Despite HP's settlement yesterday with US authorities over a corruption case spanning three countries, a far-reaching tech corruption probe in one of them is far from over.
The US Department of Justice (DOJ) and Securities and Exchange Commission (SEC) yesterday announced the $108m settlement with HP, relating to corruption in Russia, Mexico, and Poland.
However, the settlement may not take the heat off HP in the countries in question, and not only because the company could still face legal action from local authorities.
In Poland, HP was just one company investigated as part of a widespread probe into corruption in the tech industry: the Polish anti-corruption agency CBA is also looking into several other US-based multinationals, as well as a number of local companies.
The corruption know being investigated, known as the 'Infoafera' in Poland, came to light in 2011 following several arrests, and is focused on serious irregularities in multiple tenders for IT systems for Polish ministries and government agencies, including the country's police.
Between 2007 and 2010 public sector officials reportedly received bribes including cash, luxury goods, hardware, and gadgets and paid trips to Las Vegas. So far 41 people have been charged with alleged offences relating to the probe, including IT company staff and government officials.
With suspect projects having an estimated combined worth of PLN 1.5bln (around €375m), Infoafera is widely described as the largest corruption scandal in post-communist Poland.
HP is the first company to be held accountable for its part in the Infofera, under a US law that gives authorities the right to fine US-based companies for corrupt practices abroad.
"According to an agreed statement of facts, in Poland, from 2006 through at least 2010, HP Poland falsified HP books and records and circumvented HP internal controls to execute and conceal a scheme to corruptly secure and maintain millions of dollars in technology contracts with the Komenda Główna Policji (KGP), the Polish National Police agency," the FBI said in a statement on Wednesday.
"HP Poland made corrupt payments totalling more than $600,000 in the form of cash bribes and gifts, travel, and entertainment to the KGP's Director of Information and Communications Technology. Among other things, HP Poland gave the government official bags filled with hundreds of thousands of dollars of cash; provided the official with HP desktop and laptop computers, mobile devices, and other products; and took the official on a leisure trip to Las Vegas, which included drinks, dining, entertainment, and a private tour flight over the Grand Canyon. To covertly communicate with the official about the corrupt scheme, an HP Poland executive used anonymous email accounts, prepaid mobile telephones, and other methods meant to evade detection."

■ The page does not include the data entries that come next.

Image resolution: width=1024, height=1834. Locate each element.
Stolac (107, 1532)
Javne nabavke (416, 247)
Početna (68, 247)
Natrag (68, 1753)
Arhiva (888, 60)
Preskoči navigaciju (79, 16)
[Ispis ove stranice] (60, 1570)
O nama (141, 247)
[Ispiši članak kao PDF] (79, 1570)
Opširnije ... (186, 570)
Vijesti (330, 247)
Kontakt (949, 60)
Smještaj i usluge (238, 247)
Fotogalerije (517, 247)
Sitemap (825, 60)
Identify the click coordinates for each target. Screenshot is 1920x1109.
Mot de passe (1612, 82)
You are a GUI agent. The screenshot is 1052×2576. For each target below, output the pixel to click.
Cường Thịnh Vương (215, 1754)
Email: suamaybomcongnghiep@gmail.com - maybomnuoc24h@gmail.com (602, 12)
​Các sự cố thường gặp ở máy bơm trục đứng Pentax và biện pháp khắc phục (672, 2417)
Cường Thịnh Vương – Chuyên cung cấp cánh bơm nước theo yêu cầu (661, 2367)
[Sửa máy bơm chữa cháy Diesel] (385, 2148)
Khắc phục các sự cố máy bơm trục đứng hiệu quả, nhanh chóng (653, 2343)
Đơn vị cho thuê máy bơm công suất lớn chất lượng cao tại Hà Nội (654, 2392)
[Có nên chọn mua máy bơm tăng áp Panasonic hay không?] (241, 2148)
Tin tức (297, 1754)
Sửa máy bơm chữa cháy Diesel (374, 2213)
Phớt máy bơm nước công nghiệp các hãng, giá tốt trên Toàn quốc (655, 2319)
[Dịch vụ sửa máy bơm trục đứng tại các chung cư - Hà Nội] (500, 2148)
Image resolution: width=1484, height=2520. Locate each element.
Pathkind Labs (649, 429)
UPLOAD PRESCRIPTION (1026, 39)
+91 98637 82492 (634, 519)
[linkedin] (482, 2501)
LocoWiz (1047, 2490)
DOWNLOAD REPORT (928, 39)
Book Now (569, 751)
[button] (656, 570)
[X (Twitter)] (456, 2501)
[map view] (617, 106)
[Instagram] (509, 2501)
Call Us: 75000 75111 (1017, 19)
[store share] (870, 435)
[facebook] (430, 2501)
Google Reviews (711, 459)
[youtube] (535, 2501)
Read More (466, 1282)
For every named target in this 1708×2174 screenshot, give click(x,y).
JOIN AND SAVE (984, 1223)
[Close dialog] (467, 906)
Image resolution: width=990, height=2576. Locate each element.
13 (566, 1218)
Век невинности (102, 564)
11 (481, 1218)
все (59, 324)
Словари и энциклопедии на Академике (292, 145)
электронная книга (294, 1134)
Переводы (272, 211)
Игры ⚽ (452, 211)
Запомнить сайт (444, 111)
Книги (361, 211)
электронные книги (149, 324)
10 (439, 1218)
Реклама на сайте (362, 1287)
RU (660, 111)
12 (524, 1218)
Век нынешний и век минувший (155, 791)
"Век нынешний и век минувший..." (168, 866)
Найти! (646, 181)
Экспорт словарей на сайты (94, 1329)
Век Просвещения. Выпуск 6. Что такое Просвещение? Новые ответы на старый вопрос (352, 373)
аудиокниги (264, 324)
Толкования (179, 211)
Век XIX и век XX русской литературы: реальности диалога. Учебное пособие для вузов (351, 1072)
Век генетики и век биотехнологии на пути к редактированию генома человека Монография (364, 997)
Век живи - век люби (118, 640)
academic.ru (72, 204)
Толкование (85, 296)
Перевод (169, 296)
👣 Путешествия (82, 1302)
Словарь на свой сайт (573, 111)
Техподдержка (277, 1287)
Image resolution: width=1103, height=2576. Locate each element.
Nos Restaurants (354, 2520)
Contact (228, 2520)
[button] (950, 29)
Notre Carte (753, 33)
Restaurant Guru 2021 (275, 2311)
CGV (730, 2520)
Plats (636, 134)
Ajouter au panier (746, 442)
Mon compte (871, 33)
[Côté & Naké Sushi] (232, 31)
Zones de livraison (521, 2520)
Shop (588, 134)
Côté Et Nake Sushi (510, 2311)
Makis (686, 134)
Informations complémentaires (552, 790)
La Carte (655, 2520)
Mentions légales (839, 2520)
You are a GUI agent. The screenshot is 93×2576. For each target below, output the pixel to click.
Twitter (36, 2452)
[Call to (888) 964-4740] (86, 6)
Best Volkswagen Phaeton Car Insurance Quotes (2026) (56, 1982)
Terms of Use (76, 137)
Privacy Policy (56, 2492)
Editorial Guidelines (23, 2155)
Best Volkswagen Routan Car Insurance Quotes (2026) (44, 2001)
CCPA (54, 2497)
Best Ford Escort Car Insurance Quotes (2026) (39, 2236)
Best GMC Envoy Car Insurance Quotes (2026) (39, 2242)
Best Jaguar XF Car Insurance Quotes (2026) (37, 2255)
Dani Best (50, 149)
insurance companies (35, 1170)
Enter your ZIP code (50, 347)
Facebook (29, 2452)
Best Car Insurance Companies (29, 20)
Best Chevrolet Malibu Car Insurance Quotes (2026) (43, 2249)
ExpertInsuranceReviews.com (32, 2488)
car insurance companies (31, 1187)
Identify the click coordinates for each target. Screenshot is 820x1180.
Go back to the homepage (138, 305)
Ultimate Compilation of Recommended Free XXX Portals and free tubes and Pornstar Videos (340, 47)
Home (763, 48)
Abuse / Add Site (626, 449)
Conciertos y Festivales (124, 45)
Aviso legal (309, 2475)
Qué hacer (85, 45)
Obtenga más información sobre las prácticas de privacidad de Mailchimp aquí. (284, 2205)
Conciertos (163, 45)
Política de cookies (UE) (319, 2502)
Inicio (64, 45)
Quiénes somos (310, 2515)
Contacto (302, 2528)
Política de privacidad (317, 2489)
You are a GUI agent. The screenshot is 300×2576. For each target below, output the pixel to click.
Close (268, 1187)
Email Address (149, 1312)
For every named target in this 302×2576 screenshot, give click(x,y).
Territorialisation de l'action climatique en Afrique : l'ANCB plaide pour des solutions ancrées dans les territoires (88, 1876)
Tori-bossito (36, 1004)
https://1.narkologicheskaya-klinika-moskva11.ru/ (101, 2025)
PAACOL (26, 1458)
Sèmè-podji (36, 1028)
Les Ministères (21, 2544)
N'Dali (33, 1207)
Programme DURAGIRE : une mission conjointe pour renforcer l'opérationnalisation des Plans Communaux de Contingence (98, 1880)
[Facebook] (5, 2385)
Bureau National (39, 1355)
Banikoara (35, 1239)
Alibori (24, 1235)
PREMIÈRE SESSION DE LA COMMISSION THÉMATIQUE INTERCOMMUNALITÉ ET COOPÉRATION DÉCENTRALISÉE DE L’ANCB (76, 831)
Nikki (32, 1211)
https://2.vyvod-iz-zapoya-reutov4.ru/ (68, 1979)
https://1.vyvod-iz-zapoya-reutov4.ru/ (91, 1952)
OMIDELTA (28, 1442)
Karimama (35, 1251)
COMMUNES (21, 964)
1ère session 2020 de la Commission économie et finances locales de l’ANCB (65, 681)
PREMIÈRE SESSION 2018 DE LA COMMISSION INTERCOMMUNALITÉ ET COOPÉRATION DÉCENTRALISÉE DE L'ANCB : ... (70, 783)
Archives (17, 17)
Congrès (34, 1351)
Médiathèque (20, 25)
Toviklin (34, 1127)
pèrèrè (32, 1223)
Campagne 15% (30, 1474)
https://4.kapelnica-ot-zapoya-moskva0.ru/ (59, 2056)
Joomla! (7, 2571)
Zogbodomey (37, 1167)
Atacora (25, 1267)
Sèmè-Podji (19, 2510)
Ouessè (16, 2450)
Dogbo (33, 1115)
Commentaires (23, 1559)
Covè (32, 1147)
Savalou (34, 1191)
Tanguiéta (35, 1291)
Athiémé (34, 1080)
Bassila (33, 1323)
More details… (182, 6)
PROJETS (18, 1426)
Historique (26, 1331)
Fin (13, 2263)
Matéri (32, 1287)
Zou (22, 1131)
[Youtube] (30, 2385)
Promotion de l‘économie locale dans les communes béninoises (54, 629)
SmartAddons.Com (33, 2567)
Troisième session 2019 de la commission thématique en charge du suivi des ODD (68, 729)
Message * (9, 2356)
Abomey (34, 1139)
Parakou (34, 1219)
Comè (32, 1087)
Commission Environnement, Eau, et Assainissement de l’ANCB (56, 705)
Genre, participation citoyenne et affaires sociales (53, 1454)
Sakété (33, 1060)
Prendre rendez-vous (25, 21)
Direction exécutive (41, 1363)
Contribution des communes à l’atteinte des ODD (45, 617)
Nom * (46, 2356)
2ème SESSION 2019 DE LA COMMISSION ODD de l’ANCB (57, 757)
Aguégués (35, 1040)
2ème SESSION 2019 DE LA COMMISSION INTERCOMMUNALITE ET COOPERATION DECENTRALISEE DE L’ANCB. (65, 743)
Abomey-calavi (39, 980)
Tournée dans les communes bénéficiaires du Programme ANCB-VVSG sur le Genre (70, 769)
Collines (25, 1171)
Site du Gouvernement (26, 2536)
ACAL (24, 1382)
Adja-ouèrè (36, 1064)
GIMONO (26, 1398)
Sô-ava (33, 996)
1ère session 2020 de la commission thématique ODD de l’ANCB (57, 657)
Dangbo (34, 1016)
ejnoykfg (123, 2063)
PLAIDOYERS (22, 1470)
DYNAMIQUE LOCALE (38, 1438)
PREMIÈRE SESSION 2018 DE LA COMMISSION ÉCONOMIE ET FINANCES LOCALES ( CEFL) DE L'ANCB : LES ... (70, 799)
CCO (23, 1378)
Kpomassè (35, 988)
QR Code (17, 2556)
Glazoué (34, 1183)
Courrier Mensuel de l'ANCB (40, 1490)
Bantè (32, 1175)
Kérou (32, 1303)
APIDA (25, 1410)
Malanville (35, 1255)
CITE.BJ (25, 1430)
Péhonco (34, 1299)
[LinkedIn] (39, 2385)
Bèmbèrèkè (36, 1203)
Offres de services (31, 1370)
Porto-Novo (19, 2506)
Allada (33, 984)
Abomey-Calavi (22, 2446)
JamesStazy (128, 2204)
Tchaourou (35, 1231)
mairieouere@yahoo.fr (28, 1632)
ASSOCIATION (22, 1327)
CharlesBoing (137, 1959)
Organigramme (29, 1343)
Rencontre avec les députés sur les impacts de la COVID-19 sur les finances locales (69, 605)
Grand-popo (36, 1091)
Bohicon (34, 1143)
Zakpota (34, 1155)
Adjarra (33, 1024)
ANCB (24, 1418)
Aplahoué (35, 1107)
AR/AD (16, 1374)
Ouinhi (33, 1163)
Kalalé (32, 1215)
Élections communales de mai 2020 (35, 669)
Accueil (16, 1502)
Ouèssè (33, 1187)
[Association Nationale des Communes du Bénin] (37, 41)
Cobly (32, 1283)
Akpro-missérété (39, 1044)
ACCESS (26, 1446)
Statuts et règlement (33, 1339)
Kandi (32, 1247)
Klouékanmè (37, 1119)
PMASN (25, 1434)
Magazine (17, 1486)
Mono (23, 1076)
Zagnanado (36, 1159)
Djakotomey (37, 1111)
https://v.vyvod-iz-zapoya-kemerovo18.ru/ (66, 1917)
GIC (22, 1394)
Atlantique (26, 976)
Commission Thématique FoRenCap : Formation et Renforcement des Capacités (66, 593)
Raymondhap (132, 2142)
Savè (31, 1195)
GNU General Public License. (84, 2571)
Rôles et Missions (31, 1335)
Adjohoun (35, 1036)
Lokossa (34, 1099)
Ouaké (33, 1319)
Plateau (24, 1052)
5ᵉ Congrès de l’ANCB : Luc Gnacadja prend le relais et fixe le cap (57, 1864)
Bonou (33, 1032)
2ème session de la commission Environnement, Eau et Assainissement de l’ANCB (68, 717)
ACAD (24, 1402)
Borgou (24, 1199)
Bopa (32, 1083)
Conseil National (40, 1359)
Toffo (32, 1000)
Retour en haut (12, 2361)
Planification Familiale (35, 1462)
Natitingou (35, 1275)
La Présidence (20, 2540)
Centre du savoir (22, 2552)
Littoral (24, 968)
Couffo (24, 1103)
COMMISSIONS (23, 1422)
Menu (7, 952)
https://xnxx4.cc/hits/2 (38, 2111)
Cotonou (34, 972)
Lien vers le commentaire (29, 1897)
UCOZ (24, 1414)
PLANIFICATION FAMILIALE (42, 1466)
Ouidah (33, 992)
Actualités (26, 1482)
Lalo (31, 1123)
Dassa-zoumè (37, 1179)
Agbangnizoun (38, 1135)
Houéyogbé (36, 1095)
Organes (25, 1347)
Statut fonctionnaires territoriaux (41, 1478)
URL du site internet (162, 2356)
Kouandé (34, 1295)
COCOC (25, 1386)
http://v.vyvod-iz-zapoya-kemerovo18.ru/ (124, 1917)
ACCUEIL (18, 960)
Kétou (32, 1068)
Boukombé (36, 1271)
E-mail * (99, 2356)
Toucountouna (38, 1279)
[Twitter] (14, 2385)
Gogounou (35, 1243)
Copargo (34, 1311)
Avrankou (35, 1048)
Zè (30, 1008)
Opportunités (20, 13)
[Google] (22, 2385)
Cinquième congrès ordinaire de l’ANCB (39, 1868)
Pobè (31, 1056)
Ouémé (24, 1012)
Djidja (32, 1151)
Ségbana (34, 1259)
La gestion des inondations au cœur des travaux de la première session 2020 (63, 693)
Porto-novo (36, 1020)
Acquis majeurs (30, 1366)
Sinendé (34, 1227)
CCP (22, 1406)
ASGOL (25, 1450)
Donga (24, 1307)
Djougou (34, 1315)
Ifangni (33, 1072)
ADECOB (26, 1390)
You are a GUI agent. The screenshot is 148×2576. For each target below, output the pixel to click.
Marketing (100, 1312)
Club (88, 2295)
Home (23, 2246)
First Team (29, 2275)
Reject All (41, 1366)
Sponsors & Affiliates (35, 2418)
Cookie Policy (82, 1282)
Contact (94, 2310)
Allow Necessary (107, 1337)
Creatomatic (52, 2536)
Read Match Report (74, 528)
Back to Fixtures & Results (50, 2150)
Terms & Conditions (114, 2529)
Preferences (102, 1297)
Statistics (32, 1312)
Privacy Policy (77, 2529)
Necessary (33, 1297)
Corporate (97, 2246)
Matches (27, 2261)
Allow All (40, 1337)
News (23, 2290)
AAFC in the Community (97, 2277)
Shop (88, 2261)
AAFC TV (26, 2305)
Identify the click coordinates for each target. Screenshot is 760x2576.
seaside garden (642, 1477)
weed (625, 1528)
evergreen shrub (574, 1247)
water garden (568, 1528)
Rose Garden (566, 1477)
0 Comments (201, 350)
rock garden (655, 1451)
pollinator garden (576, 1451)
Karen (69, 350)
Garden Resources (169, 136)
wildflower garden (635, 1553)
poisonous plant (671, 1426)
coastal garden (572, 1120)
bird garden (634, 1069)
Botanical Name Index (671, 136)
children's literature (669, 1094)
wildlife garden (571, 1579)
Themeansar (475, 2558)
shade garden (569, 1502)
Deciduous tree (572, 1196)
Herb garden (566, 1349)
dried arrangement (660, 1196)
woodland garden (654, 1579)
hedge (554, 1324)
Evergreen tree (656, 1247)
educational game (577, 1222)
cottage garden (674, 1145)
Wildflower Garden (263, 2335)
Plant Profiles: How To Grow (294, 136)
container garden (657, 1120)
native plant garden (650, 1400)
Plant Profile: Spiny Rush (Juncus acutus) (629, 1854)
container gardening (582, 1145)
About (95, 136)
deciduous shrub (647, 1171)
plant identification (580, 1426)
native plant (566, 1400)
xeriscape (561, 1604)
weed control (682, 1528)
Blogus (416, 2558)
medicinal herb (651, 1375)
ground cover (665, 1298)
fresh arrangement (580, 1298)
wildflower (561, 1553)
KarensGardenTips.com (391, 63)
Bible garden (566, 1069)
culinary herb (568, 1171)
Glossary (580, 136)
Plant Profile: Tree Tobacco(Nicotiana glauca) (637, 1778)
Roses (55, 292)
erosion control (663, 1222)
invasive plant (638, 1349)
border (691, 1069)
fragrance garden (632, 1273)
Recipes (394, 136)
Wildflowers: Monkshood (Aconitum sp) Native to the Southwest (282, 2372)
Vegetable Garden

HP itself released a very short statement on Wednesday addressing the settlement in general, but not activities in specific countries. "The misconduct described in the settlement was limited to a small number of people who are no longer employed by the company," executive vice president John Schultz of HP said in a statement.
Earlier on Wednesday, the Polish minister of the interior Bartlomiej Sienkiewicz told Polish national radio that HP was to admit to corruption, after a Polish newspaper reported the US settlement was imminent.
"This is a breakthrough for Poland," he said. "A large international group will admit that it acted corruptly in Poland. That means that not just one official from some ministry is responsible for the whole affair, but a large company without whom the affair would not be possible."
According to Sienkiewicz, the cooperation between the CBA and the FBI shows that Poland has finally joined the West when it comes to anti-corruption standards.
"Corruption in Poland is not just a problem on the level of the civil servant, as everyone has this point where he is broken. Corruption in Poland is also a business problem," adding that if there are no bribe givers, there would be no bribe takers.
Others in Poland are more muted. Recently, Polish newspaper Dziennik Gazeta Prawna wrote that one smaller company suspected of being involved in Infoafera won a €345,000 contract for building a new IT system for CBA — the same agency investigating the company as part of the probe.
"Companies pay fines to the tune of many millions in America, but here we have the situation that while a company is under investigation it can still write in to tenders and even win them," the Institute of Public Affairs think tank's Marcin Waszak said in another radio broadcast. "It is clear American standards are much higher than in Poland. In our country we still don’t have those mechanisms and ways to discipline companies."
Grazyna Kopinska of the Stefan Batory Foundation told Polish national television that the IT sector in the country remains very susceptible to corruption. "First of all we have failed to invest into this sector for many years. Only in the last years much money was invested in it, creating many temptations. The second problem is that the whole procedure is too complicated."